» What you need to do
Answer these questions using the B.E.A.R. rifle text below:
1. In what year was Adcor founded?
2. After how many rounds does the magazine well become too hot to touch?
3. Which two ammunition types do the positions of the gas block's adjustable regulator correspond to?

The gun is named after Mike Brown, Adcor’s lead engineer and the driving force behind the project. Adcor was founded in 1967, and it has a long history of making precision components for military aerospace contractors as well as for the bottling industry. The company got its foot in the door of the firearm industry by making receivers. In fact, it is still a major supplier of finished receivers for Colt. A few years ago, when the Army initiated its Individual Carbine competition, Brown looked at the M4 and the other piston guns on the market and said, “I can build something better.”
One might argue that it is better to start with a blank sheet of paper, but the M4 has a lot of advantages that are hard to replicate. It is lightweight, balanced and extremely compact, but more than that, it is uniquely versatile and accurate. Few alternatives can match the M4/M16 in all of those areas, and even though the weaknesses of direct gas impingement operation are, in my opinion, exaggerated, they are real enough that exploring alternatives is certainly worthwhile.
Perhaps the most vexing problem is the build-up of heat and carbon in the receiver and the bolt assembly. After 400 rounds, the magazine well is too hot to touch, and that is one part of the gun that must be handled to keep it operational. For troops in contact with the enemy, maintaining a high volume of fire is a matter of survival.
In order to keep heat and fouling out of the action, the B.E.A.R. uses a proven short-stroke gas piston system of operation that Brown has refined for better accuracy and simplified for ease of disassembly and maintenance. The B.E.A.R.’s gas block houses a piston and return spring. The front of the gas block has a two-position adjustable regulator, one for .223 Rem. and another for 5.56x45 mm NATO. Why? Because most commercial .223 Rem. ammunition often leaves military guns undergassed, while 5.56x45 mm NATO military surplus can overgas commercial guns. The ability to switch back and forth allows users to improve the reliability and durability of their guns with both types of ammunition. The piston impinges on an operating rod that is permanently attached to the bolt. With the original design of the B.E.A.R., the base of the operating rod was attached to the bolt by machine screws in a manner similar to the gas key. Extended testing as part of the M4 replacement program has brought about a new design where the base of the operating rod is an integral part of the bolt, while the operating rod itself is pressed and welded to the base. Also, the charging handle has been beefed up; thicker wall dimensions and gussets were added to the nose. In both piston and direct-gas guns, that area is under a lot of stress.

» Given data
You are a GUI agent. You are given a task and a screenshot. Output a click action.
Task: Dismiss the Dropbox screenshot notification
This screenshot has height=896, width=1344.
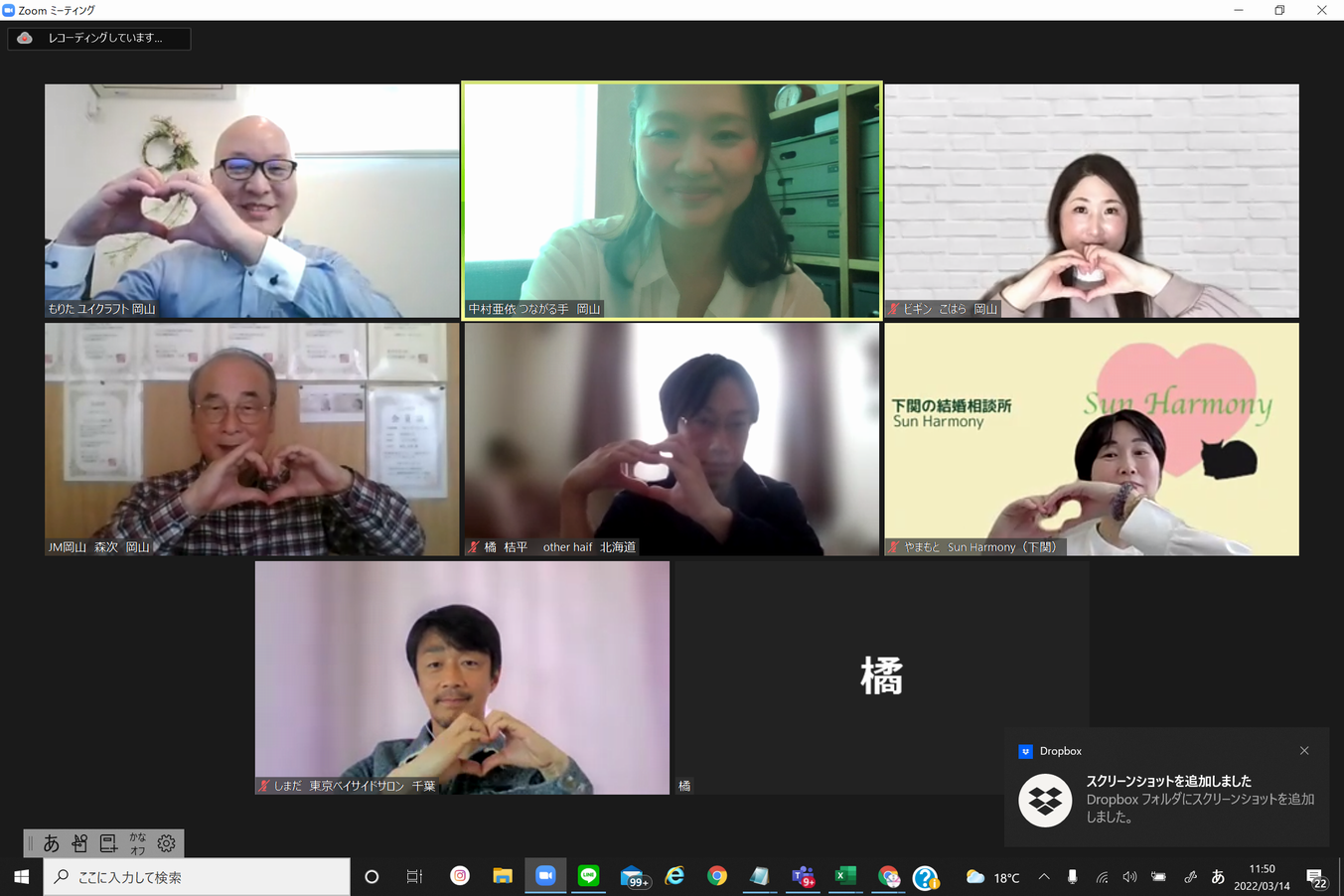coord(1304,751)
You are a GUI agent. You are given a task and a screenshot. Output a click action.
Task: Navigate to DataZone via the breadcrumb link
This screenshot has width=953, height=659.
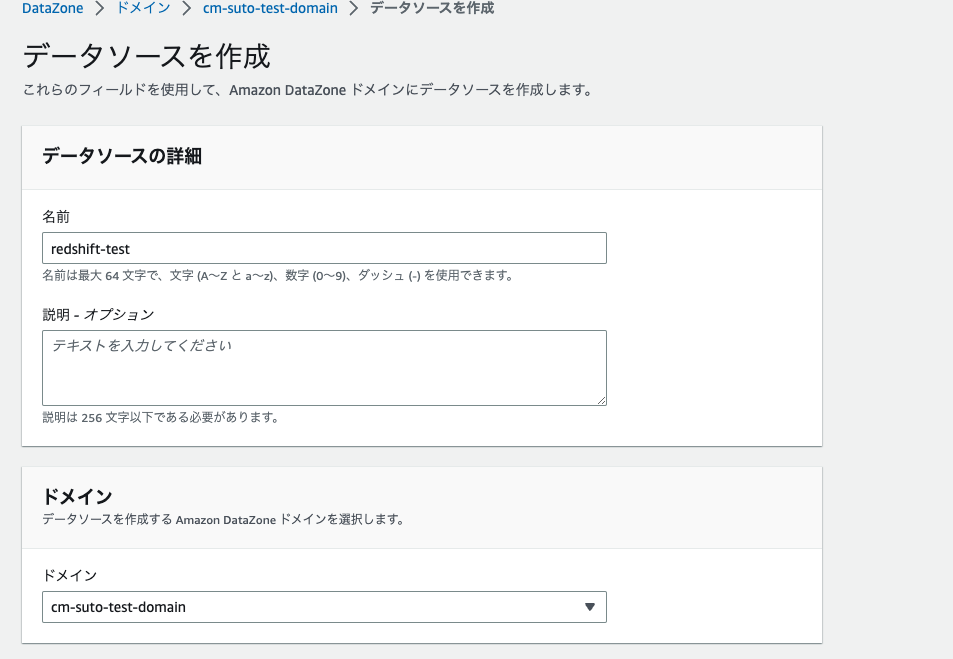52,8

--

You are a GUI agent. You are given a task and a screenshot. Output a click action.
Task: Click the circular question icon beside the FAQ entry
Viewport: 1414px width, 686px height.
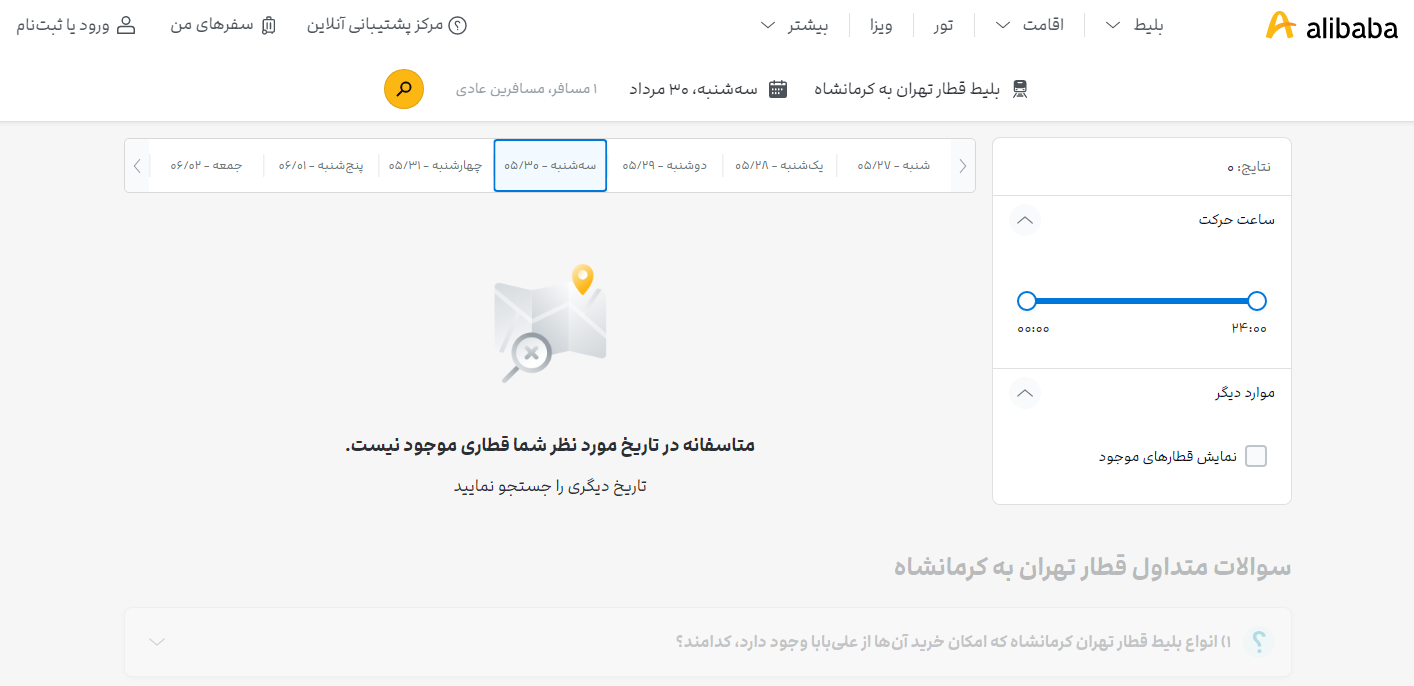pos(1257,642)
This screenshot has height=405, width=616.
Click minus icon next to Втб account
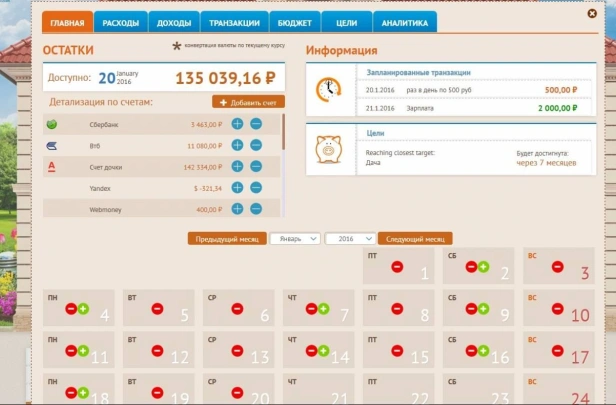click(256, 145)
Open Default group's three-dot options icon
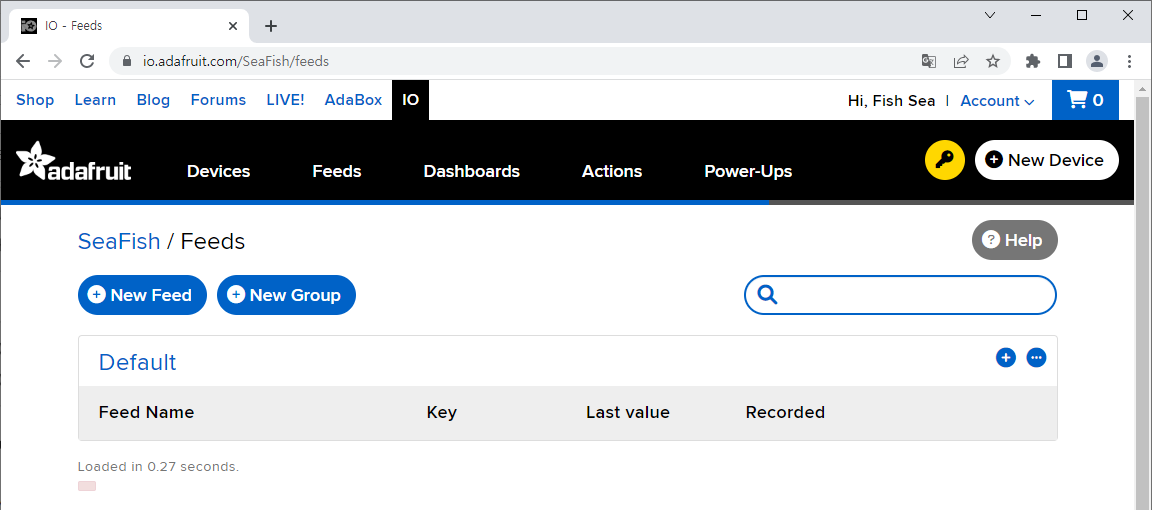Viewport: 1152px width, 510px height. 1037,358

...

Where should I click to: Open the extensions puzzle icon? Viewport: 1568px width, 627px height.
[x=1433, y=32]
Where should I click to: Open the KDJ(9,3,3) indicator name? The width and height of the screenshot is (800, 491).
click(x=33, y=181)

» Completed task
1. 1967
2. 400
3. .223 Rem. and 5.56x45 mm NATO